スズキ Kei Works(HN22S)

インプレッションと整備の記録です。


購入動機この車を買うまで、96年式のミニクーパーに乗っていたんですが、レーシングカートを始めて、ツールや油脂類そしてカート本体を運ぶのにどうしても苦しくなってきました。そこで、車をあきらめてカートを積める安くて面白い車を探し始めました。最近の車はミニバン化していてどれを見ても背が高く、カートを積むには高すぎてしんどいです。その点この車はそれほど天井が高すぎもせず、スポーツRというグレードを出すくらい面白い車なんでこいつに決めました。
エンジン

先代までのF6Aから、オールアルミのK6Aに変わり、重量も軽くなったしカム駆動がチェーンになったのもバイクっぽくて気に入りました。660ccながらハイプレッシャーターボということで、3500回転ぐらいからキューンとくるのが非常に面白いです。前に乗ってたライトチューンのミニよりパワーがありちょっと悔しいです。
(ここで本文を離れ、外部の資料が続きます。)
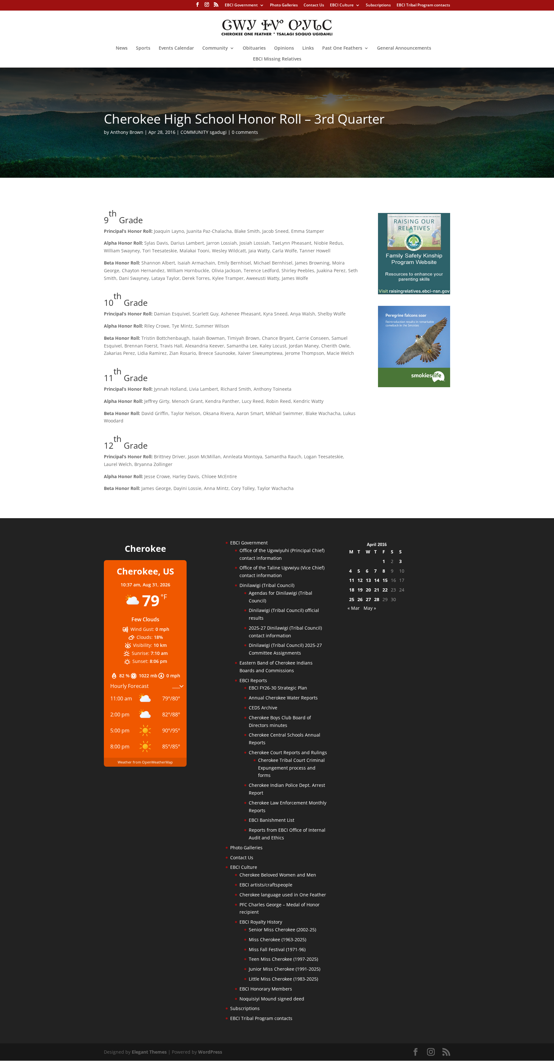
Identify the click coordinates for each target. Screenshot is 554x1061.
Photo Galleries (284, 5)
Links (308, 48)
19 (360, 590)
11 (351, 580)
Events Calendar (176, 48)
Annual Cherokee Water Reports (283, 698)
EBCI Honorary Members (265, 989)
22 (385, 590)
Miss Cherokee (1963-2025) (277, 939)
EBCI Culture (342, 5)
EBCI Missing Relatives (277, 59)
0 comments (245, 132)
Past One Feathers (342, 48)
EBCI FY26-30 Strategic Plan (278, 688)
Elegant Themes (149, 1052)
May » (370, 608)
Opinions (284, 48)
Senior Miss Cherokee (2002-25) (282, 929)
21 (376, 590)
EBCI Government (241, 5)
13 (368, 580)
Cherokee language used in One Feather (282, 895)
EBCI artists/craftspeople (265, 885)
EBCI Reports (253, 680)
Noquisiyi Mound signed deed (271, 999)
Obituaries (254, 48)
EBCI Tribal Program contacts (423, 5)
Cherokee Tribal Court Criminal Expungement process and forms (291, 768)
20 (368, 590)
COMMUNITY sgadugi (203, 132)
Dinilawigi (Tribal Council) (266, 585)
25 (351, 599)
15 (385, 580)
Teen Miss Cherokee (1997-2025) (283, 959)
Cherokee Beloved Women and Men (277, 875)
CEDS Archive (263, 708)
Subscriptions (378, 5)
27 (368, 599)
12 (360, 580)
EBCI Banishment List (271, 820)
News (122, 48)
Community (215, 48)
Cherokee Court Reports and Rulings (288, 752)
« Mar (354, 608)
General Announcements (404, 48)
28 (376, 599)
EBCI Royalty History (260, 922)
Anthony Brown (126, 132)
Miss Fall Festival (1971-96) (277, 949)
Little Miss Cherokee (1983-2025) (283, 979)
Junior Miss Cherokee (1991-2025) (284, 969)
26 (360, 599)
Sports (143, 48)
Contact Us (314, 5)
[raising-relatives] (414, 293)
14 (376, 580)
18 (351, 590)
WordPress (210, 1052)
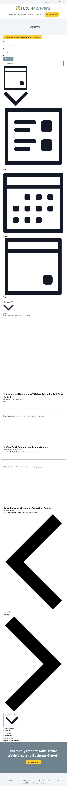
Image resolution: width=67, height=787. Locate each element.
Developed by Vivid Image (38, 783)
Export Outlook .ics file (11, 740)
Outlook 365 (7, 733)
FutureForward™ (33, 8)
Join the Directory (33, 762)
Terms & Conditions (59, 781)
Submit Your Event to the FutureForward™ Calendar (23, 37)
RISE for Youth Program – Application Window (25, 447)
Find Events (8, 59)
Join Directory (60, 2)
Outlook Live (7, 735)
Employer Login (49, 2)
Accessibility (25, 783)
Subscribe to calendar (11, 715)
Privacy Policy (47, 781)
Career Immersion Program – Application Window (27, 507)
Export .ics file (8, 738)
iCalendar (6, 730)
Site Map (39, 781)
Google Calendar (8, 728)
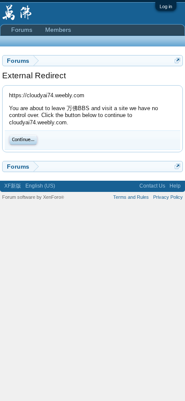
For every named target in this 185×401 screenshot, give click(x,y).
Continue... (23, 139)
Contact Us (152, 186)
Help (175, 186)
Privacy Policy (168, 197)
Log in (166, 6)
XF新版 (12, 186)
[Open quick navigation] (177, 60)
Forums (21, 29)
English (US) (40, 186)
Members (58, 29)
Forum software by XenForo (33, 197)
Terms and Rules (131, 197)
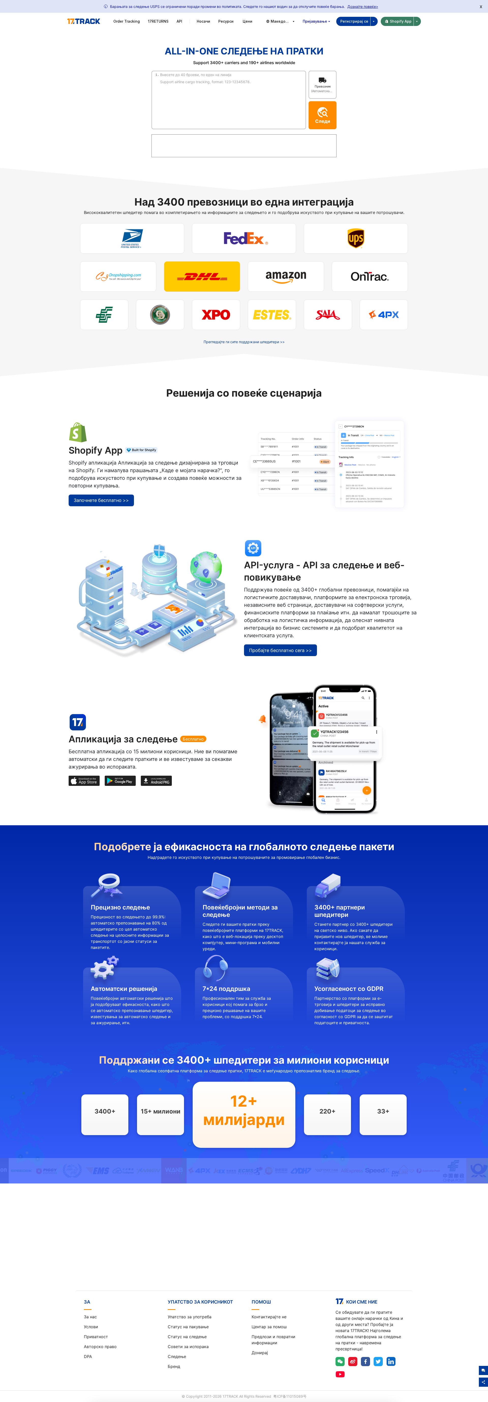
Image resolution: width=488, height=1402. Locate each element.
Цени (247, 21)
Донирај (260, 1352)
但し上の伸びが無く、約6500回転で打ち止め感があるのが残念です。確か先代のF6Aはレブリミットが8500回転ぐらいだったと思います。(この辺はスズスポのN1コンピューターで改善されました。)

とにかく、軽自動車ということで、法定費用は安いしオイルもバイク並みにしか入らないし、軽くて燃費も良いし(15〜17km・l)最近の軽自動車は出来がよくていうことなしです。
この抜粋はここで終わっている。